So, a designer here at the foundation just found one of their designs doesn't work so well for German, which has significant "text swell" versus English.
That just reminded me of a technique I've seen used elsewhere, pseudolocalization. Basically the system has a pseudo-locale, something like "xx-pseudo", where
"Some text"
is automatically transformed to something like
"____ §ømë †ëx† ____"
The idea is that you can test for three things even before the translators get to it: - which parts of the system aren't internationalized yet (they are noticeable since they don't get this pseudolocalization) - text swell (150%-200% is a good ratio) - any transformations that don't preserve unicode
Does MediaWiki or interwiki do anything like this? Would you like it if we did?
On 9/22/10 10:51 AM, Neil Kandalgaonkar wrote:
Does MediaWiki or interwiki do anything like this?
Sorry, I meant to say translatewiki there.
On Wed, Sep 22, 2010 at 17:54, Neil Kandalgaonkar neilk@wikimedia.org wrote:
On 9/22/10 10:51 AM, Neil Kandalgaonkar wrote:
Does MediaWiki or interwiki do anything like this?
Sorry, I meant to say translatewiki there.
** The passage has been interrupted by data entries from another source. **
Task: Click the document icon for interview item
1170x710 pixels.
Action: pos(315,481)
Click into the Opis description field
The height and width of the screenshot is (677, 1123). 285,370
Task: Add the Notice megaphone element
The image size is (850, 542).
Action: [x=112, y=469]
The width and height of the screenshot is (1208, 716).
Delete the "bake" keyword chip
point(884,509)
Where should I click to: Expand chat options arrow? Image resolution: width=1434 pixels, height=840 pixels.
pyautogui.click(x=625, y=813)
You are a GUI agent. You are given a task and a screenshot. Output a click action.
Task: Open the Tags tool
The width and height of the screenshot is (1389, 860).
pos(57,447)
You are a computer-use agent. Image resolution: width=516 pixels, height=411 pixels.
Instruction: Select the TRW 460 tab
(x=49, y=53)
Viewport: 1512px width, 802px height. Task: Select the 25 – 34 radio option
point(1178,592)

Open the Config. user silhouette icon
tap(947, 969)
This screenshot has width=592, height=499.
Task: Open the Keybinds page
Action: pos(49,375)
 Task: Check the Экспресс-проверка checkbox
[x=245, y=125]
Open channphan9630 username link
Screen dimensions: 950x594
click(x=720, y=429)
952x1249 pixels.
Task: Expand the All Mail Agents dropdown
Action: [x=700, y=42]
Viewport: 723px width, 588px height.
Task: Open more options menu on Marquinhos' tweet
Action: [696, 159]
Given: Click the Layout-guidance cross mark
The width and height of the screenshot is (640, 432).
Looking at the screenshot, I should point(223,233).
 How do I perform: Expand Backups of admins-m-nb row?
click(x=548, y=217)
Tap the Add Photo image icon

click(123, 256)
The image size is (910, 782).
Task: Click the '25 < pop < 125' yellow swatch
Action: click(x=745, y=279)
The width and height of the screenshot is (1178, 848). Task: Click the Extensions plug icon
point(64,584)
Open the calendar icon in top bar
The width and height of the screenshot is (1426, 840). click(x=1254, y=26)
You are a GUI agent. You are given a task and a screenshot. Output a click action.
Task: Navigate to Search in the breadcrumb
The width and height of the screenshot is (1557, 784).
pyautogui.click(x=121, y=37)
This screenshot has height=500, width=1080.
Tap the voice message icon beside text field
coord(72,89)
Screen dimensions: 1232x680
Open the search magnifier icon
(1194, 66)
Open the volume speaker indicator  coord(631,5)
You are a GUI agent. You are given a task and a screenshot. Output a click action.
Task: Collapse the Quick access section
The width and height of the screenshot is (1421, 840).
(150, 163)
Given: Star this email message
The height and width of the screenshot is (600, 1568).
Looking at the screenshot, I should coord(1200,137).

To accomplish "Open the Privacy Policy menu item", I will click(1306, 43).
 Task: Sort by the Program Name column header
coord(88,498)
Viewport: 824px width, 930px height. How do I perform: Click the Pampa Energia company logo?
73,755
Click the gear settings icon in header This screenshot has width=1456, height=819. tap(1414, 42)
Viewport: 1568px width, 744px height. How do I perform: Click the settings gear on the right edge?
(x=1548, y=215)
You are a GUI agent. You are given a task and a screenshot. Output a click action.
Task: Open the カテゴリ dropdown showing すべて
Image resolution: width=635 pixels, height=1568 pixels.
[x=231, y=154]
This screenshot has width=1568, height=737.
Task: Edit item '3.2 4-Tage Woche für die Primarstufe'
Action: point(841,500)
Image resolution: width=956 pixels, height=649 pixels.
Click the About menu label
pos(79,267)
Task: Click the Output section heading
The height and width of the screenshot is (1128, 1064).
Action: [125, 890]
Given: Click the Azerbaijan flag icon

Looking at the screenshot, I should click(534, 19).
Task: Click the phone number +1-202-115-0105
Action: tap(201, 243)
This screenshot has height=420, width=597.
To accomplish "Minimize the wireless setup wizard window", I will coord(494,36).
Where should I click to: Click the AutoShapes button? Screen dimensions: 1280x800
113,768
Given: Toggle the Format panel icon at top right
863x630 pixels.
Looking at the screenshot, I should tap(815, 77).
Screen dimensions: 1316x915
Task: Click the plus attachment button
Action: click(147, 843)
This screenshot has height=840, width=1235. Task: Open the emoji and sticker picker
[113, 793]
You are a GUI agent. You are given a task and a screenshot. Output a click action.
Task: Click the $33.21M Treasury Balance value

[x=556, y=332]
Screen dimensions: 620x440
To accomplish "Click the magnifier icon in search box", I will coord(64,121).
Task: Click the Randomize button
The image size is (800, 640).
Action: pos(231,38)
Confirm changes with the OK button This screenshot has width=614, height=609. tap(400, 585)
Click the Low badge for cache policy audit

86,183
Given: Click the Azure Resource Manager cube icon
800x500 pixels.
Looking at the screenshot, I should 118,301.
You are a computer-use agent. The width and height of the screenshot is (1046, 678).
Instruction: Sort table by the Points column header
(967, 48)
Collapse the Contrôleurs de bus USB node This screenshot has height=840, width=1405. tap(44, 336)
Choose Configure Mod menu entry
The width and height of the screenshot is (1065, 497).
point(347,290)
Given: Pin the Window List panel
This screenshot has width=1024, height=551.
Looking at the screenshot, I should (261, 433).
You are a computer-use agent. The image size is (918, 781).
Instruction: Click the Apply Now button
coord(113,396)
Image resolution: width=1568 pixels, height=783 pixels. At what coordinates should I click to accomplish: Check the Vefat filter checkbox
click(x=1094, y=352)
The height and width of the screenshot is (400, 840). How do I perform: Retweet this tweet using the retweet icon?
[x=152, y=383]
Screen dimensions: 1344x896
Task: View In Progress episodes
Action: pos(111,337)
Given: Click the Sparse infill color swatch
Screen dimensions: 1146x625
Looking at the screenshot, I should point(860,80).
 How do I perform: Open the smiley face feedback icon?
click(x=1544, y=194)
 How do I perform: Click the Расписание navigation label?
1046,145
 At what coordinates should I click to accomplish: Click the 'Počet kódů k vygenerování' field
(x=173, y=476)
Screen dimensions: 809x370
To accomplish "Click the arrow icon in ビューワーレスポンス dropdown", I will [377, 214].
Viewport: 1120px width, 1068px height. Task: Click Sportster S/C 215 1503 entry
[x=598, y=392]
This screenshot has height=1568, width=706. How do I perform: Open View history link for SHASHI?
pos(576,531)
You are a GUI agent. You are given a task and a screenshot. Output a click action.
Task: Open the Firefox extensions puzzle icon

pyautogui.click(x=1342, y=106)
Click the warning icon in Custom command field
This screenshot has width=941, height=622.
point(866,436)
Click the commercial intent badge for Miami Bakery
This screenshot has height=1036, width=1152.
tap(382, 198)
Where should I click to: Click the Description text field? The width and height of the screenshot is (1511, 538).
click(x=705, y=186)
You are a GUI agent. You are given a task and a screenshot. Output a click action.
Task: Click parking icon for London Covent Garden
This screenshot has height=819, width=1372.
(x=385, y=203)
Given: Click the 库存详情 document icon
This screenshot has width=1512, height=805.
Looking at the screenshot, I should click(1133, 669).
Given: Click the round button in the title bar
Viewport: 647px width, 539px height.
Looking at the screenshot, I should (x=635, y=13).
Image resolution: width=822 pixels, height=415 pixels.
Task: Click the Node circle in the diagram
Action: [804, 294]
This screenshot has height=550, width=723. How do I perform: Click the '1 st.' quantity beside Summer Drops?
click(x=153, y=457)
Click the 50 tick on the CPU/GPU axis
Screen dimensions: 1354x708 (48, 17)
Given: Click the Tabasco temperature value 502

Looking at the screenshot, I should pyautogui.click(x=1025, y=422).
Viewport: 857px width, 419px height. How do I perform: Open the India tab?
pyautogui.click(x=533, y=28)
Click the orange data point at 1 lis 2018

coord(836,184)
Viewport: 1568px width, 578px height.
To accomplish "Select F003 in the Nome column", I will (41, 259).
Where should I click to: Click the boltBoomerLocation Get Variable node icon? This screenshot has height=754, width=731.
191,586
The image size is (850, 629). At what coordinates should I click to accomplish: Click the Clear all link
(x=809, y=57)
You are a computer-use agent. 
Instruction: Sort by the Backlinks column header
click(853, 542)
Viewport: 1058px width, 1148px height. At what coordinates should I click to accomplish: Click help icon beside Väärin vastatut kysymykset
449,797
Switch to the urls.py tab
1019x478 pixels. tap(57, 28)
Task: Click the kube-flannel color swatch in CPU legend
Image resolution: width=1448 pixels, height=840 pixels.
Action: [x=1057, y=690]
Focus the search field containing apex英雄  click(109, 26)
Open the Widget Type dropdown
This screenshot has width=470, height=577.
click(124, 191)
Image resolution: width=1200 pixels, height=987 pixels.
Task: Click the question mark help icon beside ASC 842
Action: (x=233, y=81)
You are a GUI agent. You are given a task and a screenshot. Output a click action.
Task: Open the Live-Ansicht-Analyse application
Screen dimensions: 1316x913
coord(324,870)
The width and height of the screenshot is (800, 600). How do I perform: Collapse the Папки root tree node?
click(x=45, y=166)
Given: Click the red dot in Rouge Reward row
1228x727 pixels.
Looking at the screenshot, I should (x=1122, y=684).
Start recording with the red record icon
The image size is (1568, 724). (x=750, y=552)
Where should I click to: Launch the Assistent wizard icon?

That sort of thing should be implemented in MediaWiki or other client applications, not Translatewiki. In MediaWiki's case some $wg variable that the wfMsg*() functions use.
On 22 September 2010 20:51, Neil Kandalgaonkar neilk@wikimedia.org wrote:
So, a designer here at the foundation just found one of their designs doesn't work so well for German, which has significant "text swell" versus English.
The idea is that you can test for three things even before the translators get to it: - which parts of the system aren't internationalized yet (they are noticeable since they don't get this pseudolocalization)
Such code wouldn't likely survive in the code review.
- text swell (150%-200% is a good ratio)
Web layout are usually very liquid, and thus we shouldn't have that much of a problem with long texts. Of course there are cases like wide tables where we run into problems.
- any transformations that don't preserve unicode
Such as? For what it's worth, double html-escaping or not escaping at all is far more common problem.
Does MediaWiki or interwiki do anything like this? Would you like it if we did?
It is probably impossible to do this, for the same reason we cannot do 'click this interface message to translate it on sight'. There is too much configuration stuff and other things abusing messages that break MediaWiki if the input is unexpected.
- Niklas
On 9/22/10 12:54 PM, Niklas Laxström wrote:
On 22 September 2010 20:51, Neil Kandalgaonkarneilk@wikimedia.org wrote:
The idea is that you can test for three things even before the translators get to it:
- which parts of the system aren't internationalized yet (they are
noticeable since they don't get this pseudolocalization)
Such code wouldn't likely survive in the code review.
But the idea is that the *developer* should catch it themselves, before review.
- text swell (150%-200% is a good ratio)
Web layout are usually very liquid, and thus we shouldn't have that much of a problem
And yet, we had such a problem today with the release of Article Feedback.
The layout worked fine when it said "2 ratings" but not when it was "2 Einschätzungen". The layout is still readable, but it doesn't flow the way they expected.
- any transformations that don't preserve unicode
Such as?
Hard to say. Currently PHP doesn't have a lot of gotchas like that, but I know they exist for other languages. Possibly they could still arise if someone interacted with extensions which involved non-PHP components.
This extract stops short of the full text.